Hortonworks: Half the World’s Data Will be on Hadoop in 5 Years

Hortonworks logo

Editor’s Note: Wikibon Analyst Bert Latamore recently participated with his colleagues in an interview with Hortonworks CEO Eric Baldeschweiler. The following is a profile by Bert and analysis of the market provided by myself,  Alex Williams, and ServicesAngle senior writer Klint Finley.

In 2006, Hortonworks CEO Eric Baldeschweiler was the chief architect of Web search at Yahoo. At that time he and his team decided to apply Apache Hadoop to the problem of improving Yahoo’s Web-search platforms. However, other science teams in the organization also quickly began to find uses for Hadoop in such areas as e-mail spam detection, advertising and home-page customization. What began as a research and development project is now to the point that Yahoo runs a central Hadoop service with more than 1,000 active internal users, running on more than 40,000 servers.

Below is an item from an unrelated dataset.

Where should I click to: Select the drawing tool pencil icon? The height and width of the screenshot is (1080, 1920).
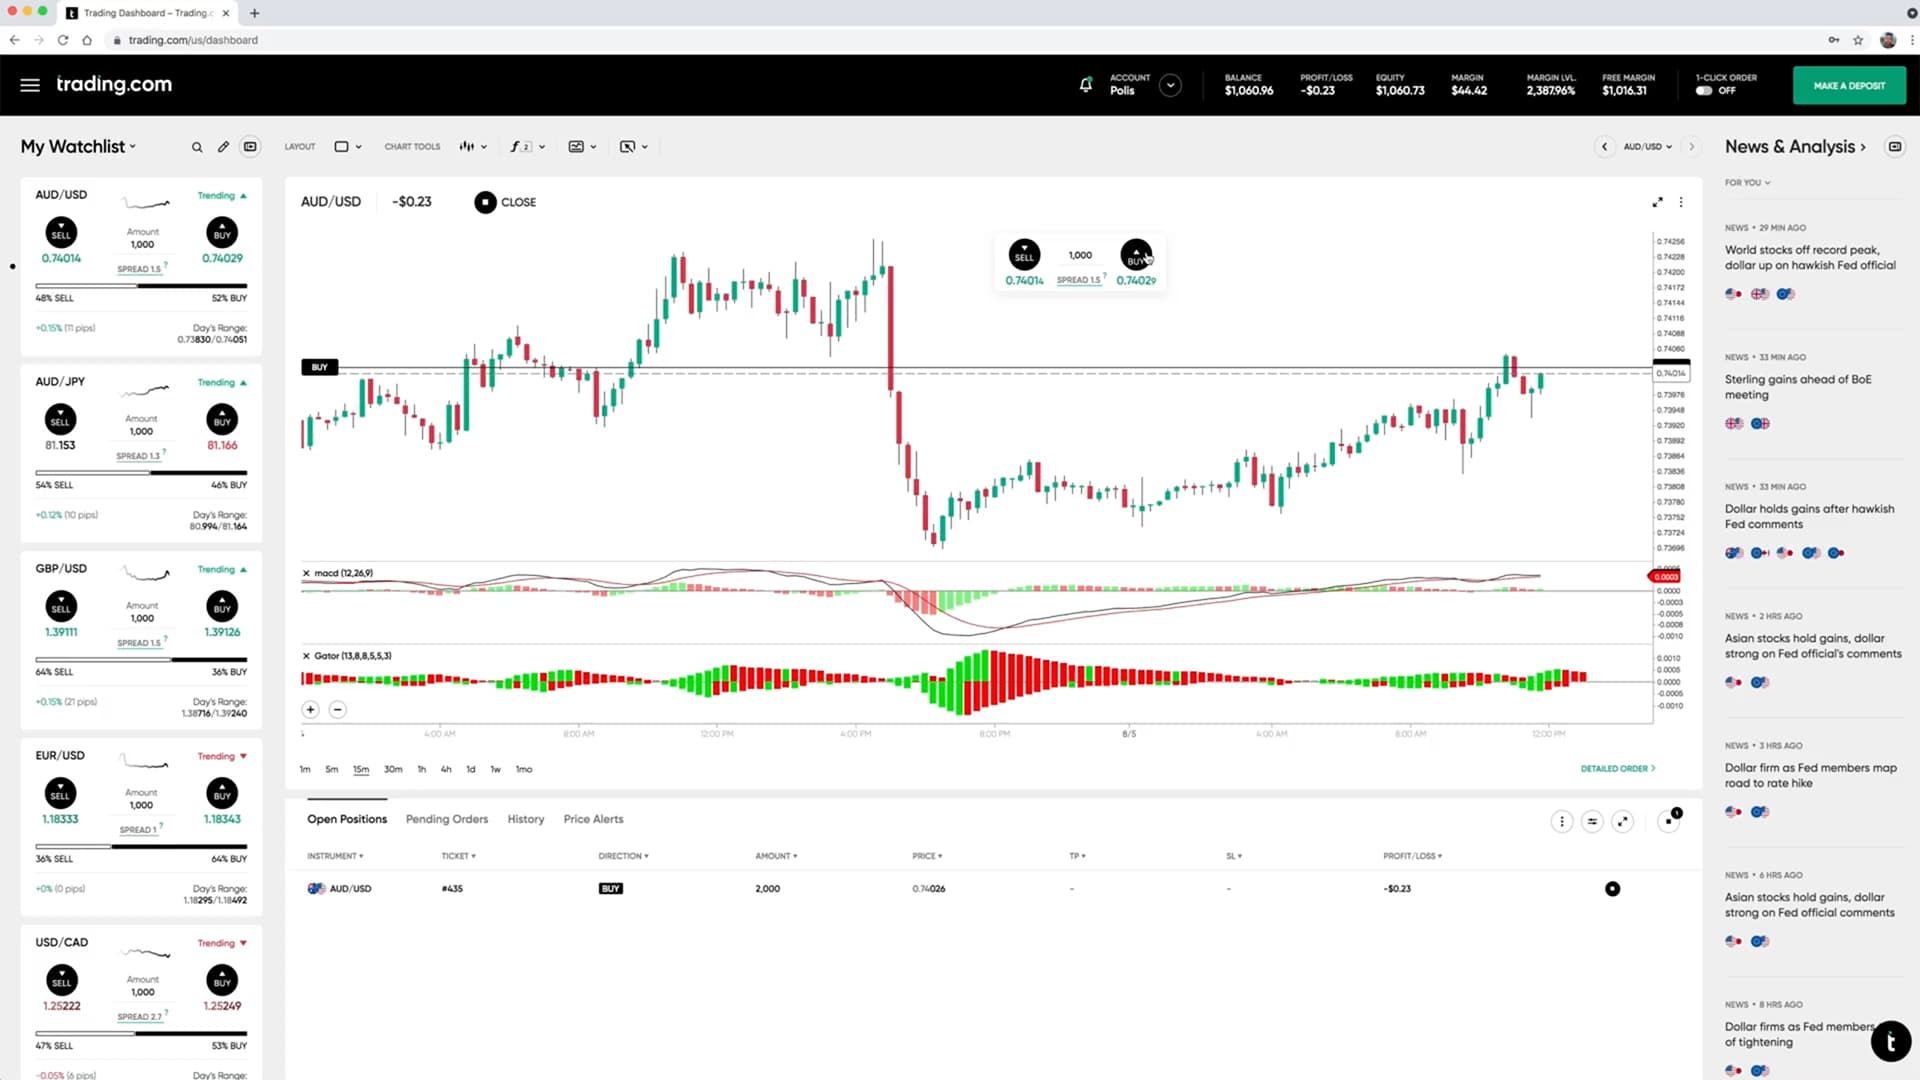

Today, Baldeschweiler is CEO of Hortonworks, a company that this past summer spun out from the Yahoo mother ship. In just a few short months, Hortonworks has positioned itself as a major competitor in the big data market.

Since the summer, Hortonworks has fast emerged as a competitor to Cloudera, the reigning Hadoop power in the big data world. Fast emergence is showing that it too has a world-class software distribution and the potential to become a giant in the big data community.

The next year will determine if there is room for multiple Hadoop software distributions. For Hortonworks, it means ramping up partnerships and taking the lead in marketing its products and services. The momentum is behind Hadoop but it’s not clear who will emerge as the overall leader.

The Background

Hortonworks is unquestionably qualified as an organization to drive the development of Hadoop. The company is built around 22 former Yahoo Hadoop developers and architects, including Baldeschweiler himself. “We’ve been the drivers behind every major release of Apache Hadoop since its inception. We have unparalleled deep domain expertise in Hadoop.”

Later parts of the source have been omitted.